I'd be grateful if anyone could give me details of the following trawler losses:

SKART Foundered off Lundy, 26 Aug 1902
TRIUMPH Wrecked at Padstow, 23 Dec 1918
DORIS Sank after explosion and fire (position unknown), 7 Jan 1983

I assume that SKART and TRIUMPH should be in "Shipwreck Index of the British Isles", Vol.1 (which I don't have access to), while DORIS doesn't appear to be in the Index to Volumes 1-5 of the "Shipwreck Index", and neither is she in Vol.6 (Ireland).

Barry


----------



## Ghostrider (Dec 4, 2010)

If you're still looking, you'll find info re: Skart (M155) on this site. An iron steam trawler with a somewhat colourful history. Sprang a leak and sank Aug 26th 1902, 25 miles WNW of Lundy.

http://www.milfordtrawlers.org.uk/

You can't link direct to the page for the individual vessel with that site, you'll have click on 'Peacetime and Civilian Wartime Losses' approx half way down the page, then the link to her page is the twelfth wreck listed down from the top.

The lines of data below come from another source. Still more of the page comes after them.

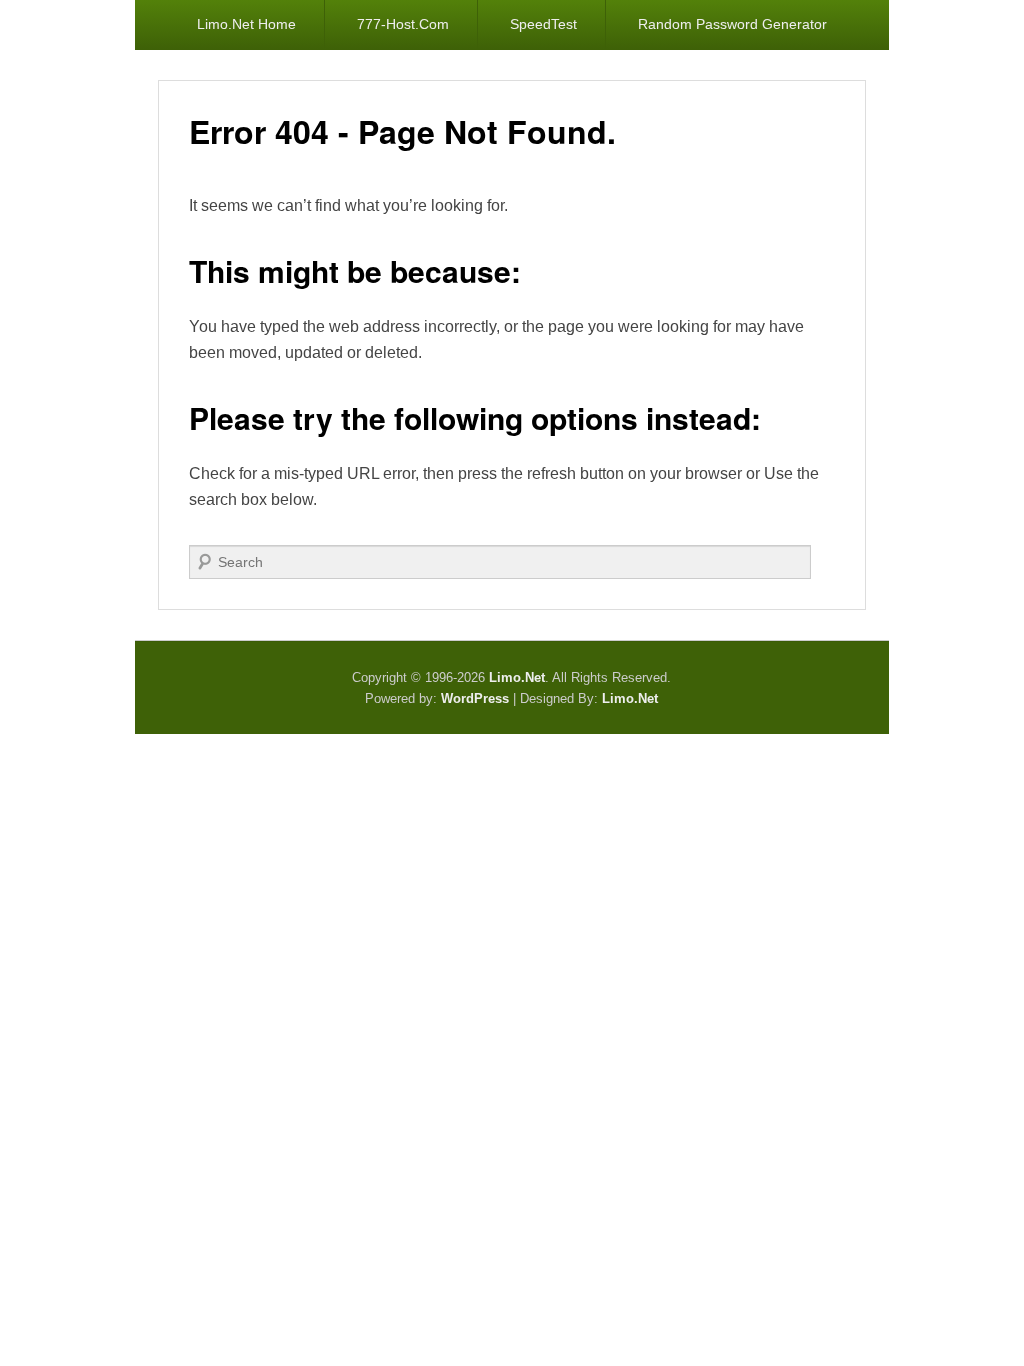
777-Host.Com (403, 24)
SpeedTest (543, 24)
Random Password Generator (732, 24)
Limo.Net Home (246, 24)
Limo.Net (630, 698)
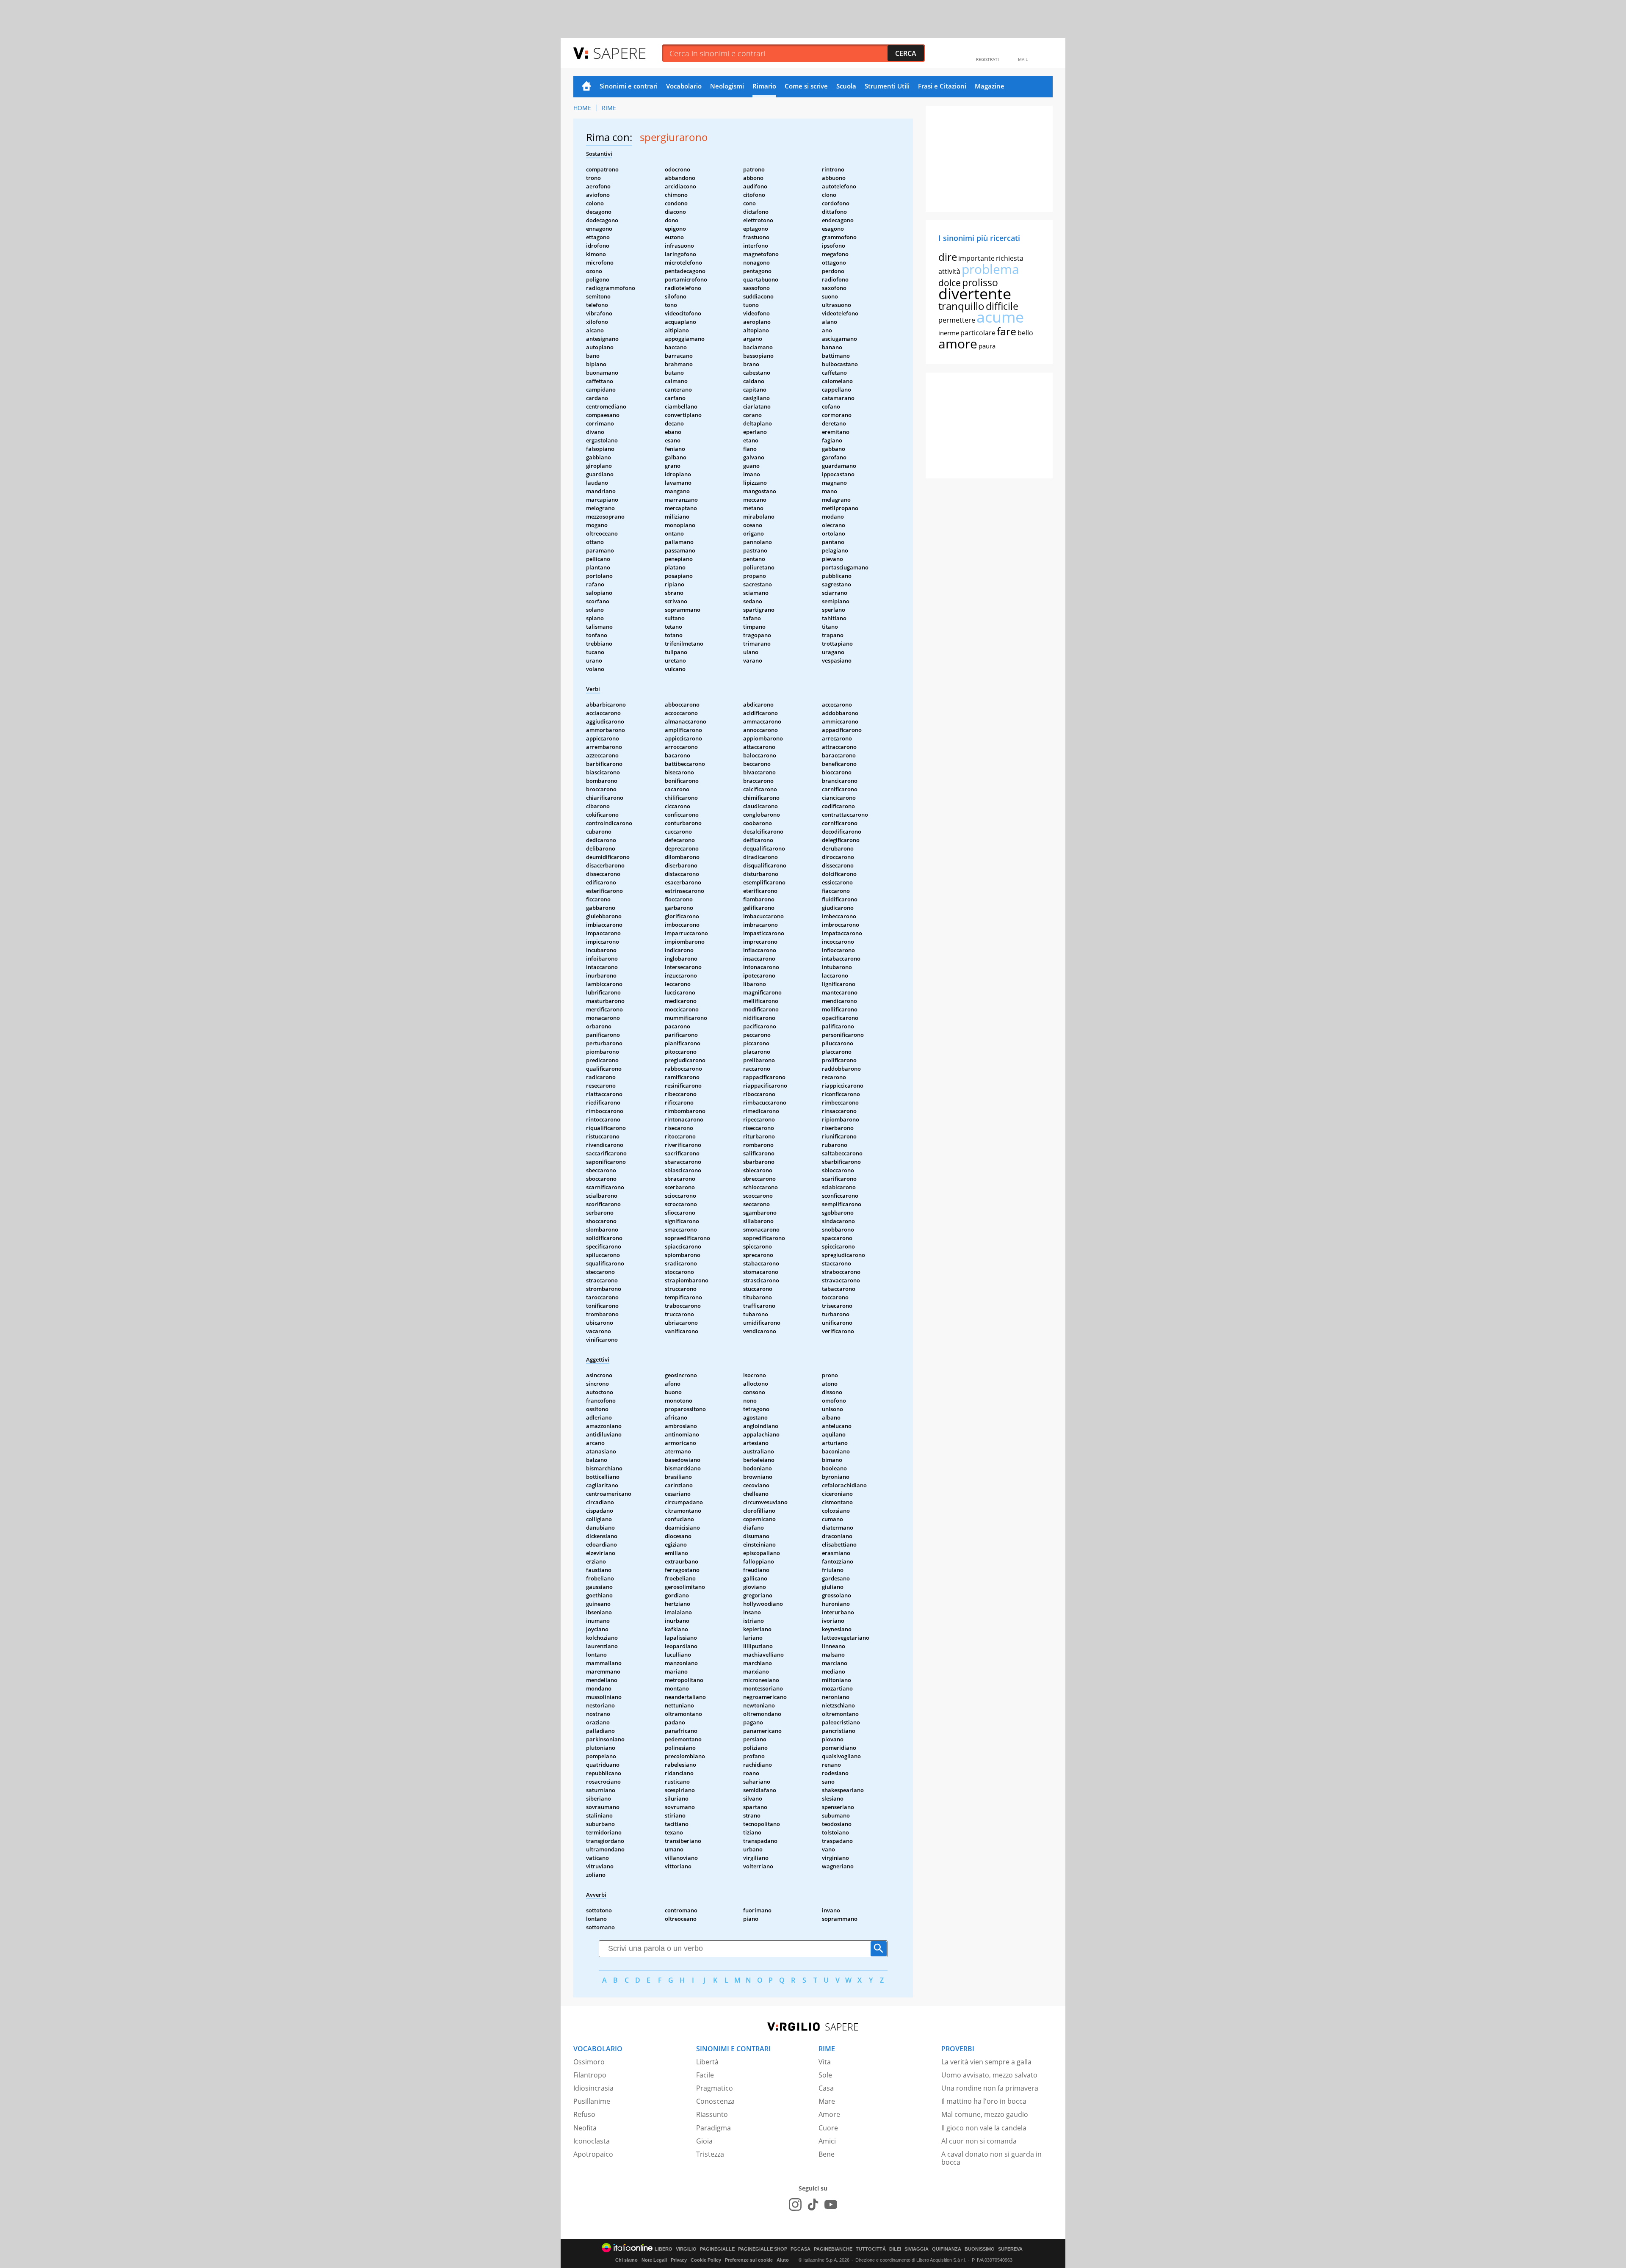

She's also listed on http://www.wrecksite.eu/wrecksite.aspx, but their info is taken from the Milford Trawlers site.

No joy with anything for the Triumph or Doris though, sorry.


----------



## BarryJ (May 28, 2007)

Thanks, Ghostrider - but the website you quoted is the one I set up and run, and I was hoping for more information about the SKART's loss, especially any details relating to her crew.

But thanks again for taking the trouble to follow up my original request.

Regards,
BarryJ


----------